The following are comments by men and women over 50 on their creeping decrepitude. As my English Prof at Carolina once said— ‘there are days after 40 when you realize your body is your mortal enemy.’

The nice thing about growing senility is you can hide your own Easter eggs, and you can also pray the senility prayer—

‘Lord grant me the senility to forget the people I never liked, the good fortune to run into the ones I do, and the eyesight to tell the difference.’

‘My memory’s not as sharp as it used to be. Also my memory’s not as sharp as it used to be.’

‘Don’t let aging get you down. It’s too hard to get up again.’

‘Don’t think of it as hot flashes, think of it as your inner child playing with matches.’

‘Its scary when your stomnach starts making the same noises as your coffee maker.’

‘The elderly widow was approached by the undertaker with the question: ‘How old was your husband when he died?’ She replied ‘He was 98, two years older than me.’ She then paused and added :’ Its hardly worth my going home now is it?’
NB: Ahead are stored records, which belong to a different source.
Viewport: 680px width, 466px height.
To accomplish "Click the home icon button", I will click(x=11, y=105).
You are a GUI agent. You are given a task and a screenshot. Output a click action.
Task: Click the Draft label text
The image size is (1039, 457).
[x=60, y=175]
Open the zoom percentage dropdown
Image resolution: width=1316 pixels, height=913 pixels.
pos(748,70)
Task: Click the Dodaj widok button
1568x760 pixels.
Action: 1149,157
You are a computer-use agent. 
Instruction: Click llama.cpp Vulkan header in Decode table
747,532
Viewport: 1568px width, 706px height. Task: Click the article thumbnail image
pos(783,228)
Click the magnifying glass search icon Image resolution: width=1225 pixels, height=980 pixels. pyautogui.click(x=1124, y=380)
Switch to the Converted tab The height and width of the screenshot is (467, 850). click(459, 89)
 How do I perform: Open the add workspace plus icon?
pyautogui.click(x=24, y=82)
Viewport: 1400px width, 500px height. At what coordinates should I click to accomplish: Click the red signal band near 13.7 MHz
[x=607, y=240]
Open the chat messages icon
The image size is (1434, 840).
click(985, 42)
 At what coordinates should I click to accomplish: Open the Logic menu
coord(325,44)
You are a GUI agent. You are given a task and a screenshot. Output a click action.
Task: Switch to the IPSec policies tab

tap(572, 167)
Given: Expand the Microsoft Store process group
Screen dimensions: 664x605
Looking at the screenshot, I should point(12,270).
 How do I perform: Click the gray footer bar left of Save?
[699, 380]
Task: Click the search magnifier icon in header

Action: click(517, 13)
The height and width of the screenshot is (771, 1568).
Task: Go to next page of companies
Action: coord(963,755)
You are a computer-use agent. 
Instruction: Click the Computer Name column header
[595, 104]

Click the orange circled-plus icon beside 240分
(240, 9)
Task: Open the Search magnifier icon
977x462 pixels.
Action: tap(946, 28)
The elderly gentleman said— ‘I have had bypass surgery, am largely deaf, and have both prostate issues and old age diabetes, and take about 40 different medicines that give me dizzy spells, but thank God I still have my driver’s license!’

‘These days about half the stuff in my grocery cart says ‘For fast relief.’

An elderly widower asked the preacher to arrange to have him be cremated when he died, and have his ashes scattered over Walmart. When the preacher asked why the reply was ‘This way I know my offspring will visit me twice a week.’

A news reporter interviewed an 104 year old lady about what was the best thing about being 104. Her reply was ‘There’s no peer pressure.’